* Task to carry out
For each record here, output an exact copy.

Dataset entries
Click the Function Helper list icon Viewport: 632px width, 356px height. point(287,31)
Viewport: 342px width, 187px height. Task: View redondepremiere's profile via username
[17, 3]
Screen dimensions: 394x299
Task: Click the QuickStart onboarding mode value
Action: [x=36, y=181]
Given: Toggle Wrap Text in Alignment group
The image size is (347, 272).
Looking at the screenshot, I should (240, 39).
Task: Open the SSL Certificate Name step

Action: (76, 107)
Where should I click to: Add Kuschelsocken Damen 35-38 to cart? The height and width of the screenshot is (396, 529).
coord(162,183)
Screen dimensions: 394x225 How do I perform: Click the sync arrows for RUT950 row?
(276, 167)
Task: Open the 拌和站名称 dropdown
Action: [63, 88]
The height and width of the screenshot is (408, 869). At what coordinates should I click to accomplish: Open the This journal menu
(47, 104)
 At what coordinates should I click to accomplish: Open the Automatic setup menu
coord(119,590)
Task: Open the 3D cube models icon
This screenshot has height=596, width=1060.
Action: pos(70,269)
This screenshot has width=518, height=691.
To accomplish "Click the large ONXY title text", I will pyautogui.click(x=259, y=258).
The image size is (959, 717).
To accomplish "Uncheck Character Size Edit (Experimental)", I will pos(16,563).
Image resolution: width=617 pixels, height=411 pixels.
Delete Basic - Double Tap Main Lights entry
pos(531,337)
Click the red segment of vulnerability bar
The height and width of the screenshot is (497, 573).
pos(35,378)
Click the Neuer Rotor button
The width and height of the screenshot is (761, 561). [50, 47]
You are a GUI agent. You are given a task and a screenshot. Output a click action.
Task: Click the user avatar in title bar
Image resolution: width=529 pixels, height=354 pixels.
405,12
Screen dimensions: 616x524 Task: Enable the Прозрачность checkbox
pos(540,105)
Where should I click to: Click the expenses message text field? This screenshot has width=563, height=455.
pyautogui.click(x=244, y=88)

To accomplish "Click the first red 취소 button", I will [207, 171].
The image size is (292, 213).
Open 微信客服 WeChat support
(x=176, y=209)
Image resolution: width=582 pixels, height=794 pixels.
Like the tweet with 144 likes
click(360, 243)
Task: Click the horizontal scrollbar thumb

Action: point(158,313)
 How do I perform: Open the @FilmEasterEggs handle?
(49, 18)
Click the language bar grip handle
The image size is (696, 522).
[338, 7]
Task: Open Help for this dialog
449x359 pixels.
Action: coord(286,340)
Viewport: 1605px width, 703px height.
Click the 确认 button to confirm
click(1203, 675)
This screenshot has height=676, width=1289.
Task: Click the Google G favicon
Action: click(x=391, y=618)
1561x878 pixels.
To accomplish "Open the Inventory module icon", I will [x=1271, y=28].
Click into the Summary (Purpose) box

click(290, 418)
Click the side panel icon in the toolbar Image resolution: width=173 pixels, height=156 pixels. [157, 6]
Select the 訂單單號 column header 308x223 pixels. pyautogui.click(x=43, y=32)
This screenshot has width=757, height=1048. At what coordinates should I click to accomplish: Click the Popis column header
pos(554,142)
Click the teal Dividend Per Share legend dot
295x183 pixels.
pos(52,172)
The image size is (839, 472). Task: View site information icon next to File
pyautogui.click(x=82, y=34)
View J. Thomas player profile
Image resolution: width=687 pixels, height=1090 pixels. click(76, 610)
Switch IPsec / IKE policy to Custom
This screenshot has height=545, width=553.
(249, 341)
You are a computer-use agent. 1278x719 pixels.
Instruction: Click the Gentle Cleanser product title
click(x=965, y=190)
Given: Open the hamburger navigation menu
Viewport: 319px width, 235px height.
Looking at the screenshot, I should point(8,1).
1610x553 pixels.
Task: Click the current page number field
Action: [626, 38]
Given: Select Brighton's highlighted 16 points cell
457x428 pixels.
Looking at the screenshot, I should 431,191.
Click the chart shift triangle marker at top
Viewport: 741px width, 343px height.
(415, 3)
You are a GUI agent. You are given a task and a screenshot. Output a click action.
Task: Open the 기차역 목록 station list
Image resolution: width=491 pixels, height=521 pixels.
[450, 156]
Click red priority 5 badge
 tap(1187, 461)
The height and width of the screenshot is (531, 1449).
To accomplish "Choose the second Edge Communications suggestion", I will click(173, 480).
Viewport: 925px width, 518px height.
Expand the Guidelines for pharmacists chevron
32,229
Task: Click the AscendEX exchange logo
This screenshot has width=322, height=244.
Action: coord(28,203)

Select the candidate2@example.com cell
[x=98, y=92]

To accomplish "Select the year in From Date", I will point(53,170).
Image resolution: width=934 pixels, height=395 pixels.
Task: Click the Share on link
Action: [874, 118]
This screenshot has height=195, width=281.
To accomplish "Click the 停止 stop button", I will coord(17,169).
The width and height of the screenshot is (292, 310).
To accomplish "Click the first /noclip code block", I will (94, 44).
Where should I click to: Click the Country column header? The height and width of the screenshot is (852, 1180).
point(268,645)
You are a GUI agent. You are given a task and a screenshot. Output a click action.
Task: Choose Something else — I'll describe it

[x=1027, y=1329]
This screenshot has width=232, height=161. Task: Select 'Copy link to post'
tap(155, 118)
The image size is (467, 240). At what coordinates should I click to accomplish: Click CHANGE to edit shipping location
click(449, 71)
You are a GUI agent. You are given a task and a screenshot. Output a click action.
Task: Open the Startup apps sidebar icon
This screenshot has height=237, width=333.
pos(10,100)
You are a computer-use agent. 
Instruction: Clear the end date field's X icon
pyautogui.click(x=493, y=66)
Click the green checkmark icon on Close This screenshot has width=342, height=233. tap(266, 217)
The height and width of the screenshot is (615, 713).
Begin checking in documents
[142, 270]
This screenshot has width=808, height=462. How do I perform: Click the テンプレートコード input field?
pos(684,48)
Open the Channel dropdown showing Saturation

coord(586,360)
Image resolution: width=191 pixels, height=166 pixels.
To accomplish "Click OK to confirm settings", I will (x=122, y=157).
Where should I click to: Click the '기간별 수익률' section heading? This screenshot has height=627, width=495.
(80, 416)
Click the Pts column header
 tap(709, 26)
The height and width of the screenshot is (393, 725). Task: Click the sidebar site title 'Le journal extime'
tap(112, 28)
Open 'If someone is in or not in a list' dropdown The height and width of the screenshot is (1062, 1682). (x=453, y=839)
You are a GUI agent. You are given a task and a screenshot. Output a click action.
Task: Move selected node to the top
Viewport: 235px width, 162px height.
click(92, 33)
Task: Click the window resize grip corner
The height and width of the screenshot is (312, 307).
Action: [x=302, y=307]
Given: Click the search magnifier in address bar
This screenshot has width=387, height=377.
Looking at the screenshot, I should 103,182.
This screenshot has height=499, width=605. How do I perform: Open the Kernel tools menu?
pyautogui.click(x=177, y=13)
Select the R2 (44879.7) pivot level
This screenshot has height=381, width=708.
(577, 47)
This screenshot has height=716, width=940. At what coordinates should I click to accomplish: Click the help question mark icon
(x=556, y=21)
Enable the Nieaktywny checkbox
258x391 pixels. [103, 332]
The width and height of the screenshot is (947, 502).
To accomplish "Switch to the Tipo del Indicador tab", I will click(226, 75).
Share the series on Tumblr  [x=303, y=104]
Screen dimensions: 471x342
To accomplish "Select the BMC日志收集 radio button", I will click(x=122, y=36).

* Answer space
Click the Function Helper list icon Viewport: 632px width, 356px height. point(287,31)
Viewport: 342px width, 187px height. Task: View redondepremiere's profile via username
[17, 3]
Screen dimensions: 394x299
Task: Click the QuickStart onboarding mode value
Action: [x=36, y=181]
Given: Toggle Wrap Text in Alignment group
The image size is (347, 272).
Looking at the screenshot, I should (240, 39).
Task: Open the SSL Certificate Name step

Action: (76, 107)
Where should I click to: Add Kuschelsocken Damen 35-38 to cart? The height and width of the screenshot is (396, 529).
coord(162,183)
Screen dimensions: 394x225 How do I perform: Click the sync arrows for RUT950 row?
(276, 167)
Task: Open the 拌和站名称 dropdown
Action: [63, 88]
The height and width of the screenshot is (408, 869). At what coordinates should I click to accomplish: Open the This journal menu
(47, 104)
 At what coordinates should I click to accomplish: Open the Automatic setup menu
coord(119,590)
Task: Open the 3D cube models icon
This screenshot has height=596, width=1060.
Action: pos(70,269)
This screenshot has width=518, height=691.
To accomplish "Click the large ONXY title text", I will pyautogui.click(x=259, y=258).
The image size is (959, 717).
To accomplish "Uncheck Character Size Edit (Experimental)", I will pos(16,563).
Image resolution: width=617 pixels, height=411 pixels.
Delete Basic - Double Tap Main Lights entry
pos(531,337)
Click the red segment of vulnerability bar
The height and width of the screenshot is (497, 573).
pos(35,378)
Click the Neuer Rotor button
The width and height of the screenshot is (761, 561). [50, 47]
You are a GUI agent. You are given a task and a screenshot. Output a click action.
Task: Click the user avatar in title bar
Image resolution: width=529 pixels, height=354 pixels.
405,12
Screen dimensions: 616x524 Task: Enable the Прозрачность checkbox
pos(540,105)
Where should I click to: Click the expenses message text field? This screenshot has width=563, height=455.
pyautogui.click(x=244, y=88)

To accomplish "Click the first red 취소 button", I will [207, 171].
The image size is (292, 213).
Open 微信客服 WeChat support
(x=176, y=209)
Image resolution: width=582 pixels, height=794 pixels.
Like the tweet with 144 likes
click(360, 243)
Task: Click the horizontal scrollbar thumb

Action: point(158,313)
 How do I perform: Open the @FilmEasterEggs handle?
(49, 18)
Click the language bar grip handle
The image size is (696, 522).
[338, 7]
Task: Open Help for this dialog
449x359 pixels.
Action: coord(286,340)
Viewport: 1605px width, 703px height.
Click the 确认 button to confirm
click(1203, 675)
This screenshot has height=676, width=1289.
Task: Click the Google G favicon
Action: click(x=391, y=618)
1561x878 pixels.
To accomplish "Open the Inventory module icon", I will [x=1271, y=28].
Click into the Summary (Purpose) box

click(290, 418)
Click the side panel icon in the toolbar Image resolution: width=173 pixels, height=156 pixels. [157, 6]
Select the 訂單單號 column header 308x223 pixels. pyautogui.click(x=43, y=32)
This screenshot has width=757, height=1048. At what coordinates should I click to accomplish: Click the Popis column header
pos(554,142)
Click the teal Dividend Per Share legend dot
295x183 pixels.
pos(52,172)
The image size is (839, 472). Task: View site information icon next to File
pyautogui.click(x=82, y=34)
View J. Thomas player profile
Image resolution: width=687 pixels, height=1090 pixels. click(76, 610)
Switch IPsec / IKE policy to Custom
This screenshot has height=545, width=553.
(249, 341)
You are a computer-use agent. 1278x719 pixels.
Instruction: Click the Gentle Cleanser product title
click(x=965, y=190)
Given: Open the hamburger navigation menu
Viewport: 319px width, 235px height.
Looking at the screenshot, I should point(8,1).
1610x553 pixels.
Task: Click the current page number field
Action: [626, 38]
Given: Select Brighton's highlighted 16 points cell
457x428 pixels.
Looking at the screenshot, I should 431,191.
Click the chart shift triangle marker at top
Viewport: 741px width, 343px height.
(415, 3)
You are a GUI agent. You are given a task and a screenshot. Output a click action.
Task: Open the 기차역 목록 station list
Image resolution: width=491 pixels, height=521 pixels.
[450, 156]
Click red priority 5 badge
 tap(1187, 461)
The height and width of the screenshot is (531, 1449).
To accomplish "Choose the second Edge Communications suggestion", I will click(173, 480).
Viewport: 925px width, 518px height.
Expand the Guidelines for pharmacists chevron
32,229
Task: Click the AscendEX exchange logo
This screenshot has width=322, height=244.
Action: coord(28,203)

Select the candidate2@example.com cell
[x=98, y=92]

To accomplish "Select the year in From Date", I will point(53,170).
Image resolution: width=934 pixels, height=395 pixels.
Task: Click the Share on link
Action: [874, 118]
This screenshot has height=195, width=281.
To accomplish "Click the 停止 stop button", I will coord(17,169).
The width and height of the screenshot is (292, 310).
To accomplish "Click the first /noclip code block", I will (94, 44).
Where should I click to: Click the Country column header? The height and width of the screenshot is (852, 1180).
point(268,645)
You are a GUI agent. You are given a task and a screenshot. Output a click action.
Task: Choose Something else — I'll describe it

[x=1027, y=1329]
This screenshot has width=232, height=161. Task: Select 'Copy link to post'
tap(155, 118)
The image size is (467, 240). At what coordinates should I click to accomplish: Click CHANGE to edit shipping location
click(449, 71)
You are a GUI agent. You are given a task and a screenshot. Output a click action.
Task: Open the Startup apps sidebar icon
This screenshot has height=237, width=333.
pos(10,100)
You are a computer-use agent. 
Instruction: Clear the end date field's X icon
pyautogui.click(x=493, y=66)
Click the green checkmark icon on Close This screenshot has width=342, height=233. tap(266, 217)
The height and width of the screenshot is (615, 713).
Begin checking in documents
[142, 270]
This screenshot has width=808, height=462. How do I perform: Click the テンプレートコード input field?
pos(684,48)
Open the Channel dropdown showing Saturation

coord(586,360)
Image resolution: width=191 pixels, height=166 pixels.
To accomplish "Click OK to confirm settings", I will (x=122, y=157).
Where should I click to: Click the '기간별 수익률' section heading? This screenshot has height=627, width=495.
(80, 416)
Click the Pts column header
 tap(709, 26)
The height and width of the screenshot is (393, 725). Task: Click the sidebar site title 'Le journal extime'
tap(112, 28)
Open 'If someone is in or not in a list' dropdown The height and width of the screenshot is (1062, 1682). (x=453, y=839)
You are a GUI agent. You are given a task and a screenshot. Output a click action.
Task: Move selected node to the top
Viewport: 235px width, 162px height.
click(92, 33)
Task: Click the window resize grip corner
The height and width of the screenshot is (312, 307).
Action: [x=302, y=307]
Given: Click the search magnifier in address bar
This screenshot has width=387, height=377.
Looking at the screenshot, I should 103,182.
This screenshot has height=499, width=605. How do I perform: Open the Kernel tools menu?
pyautogui.click(x=177, y=13)
Select the R2 (44879.7) pivot level
This screenshot has height=381, width=708.
(577, 47)
This screenshot has height=716, width=940. At what coordinates should I click to accomplish: Click the help question mark icon
(x=556, y=21)
Enable the Nieaktywny checkbox
258x391 pixels. [103, 332]
The width and height of the screenshot is (947, 502).
To accomplish "Switch to the Tipo del Indicador tab", I will click(226, 75).
Share the series on Tumblr  [x=303, y=104]
Screen dimensions: 471x342
To accomplish "Select the BMC日志收集 radio button", I will click(x=122, y=36).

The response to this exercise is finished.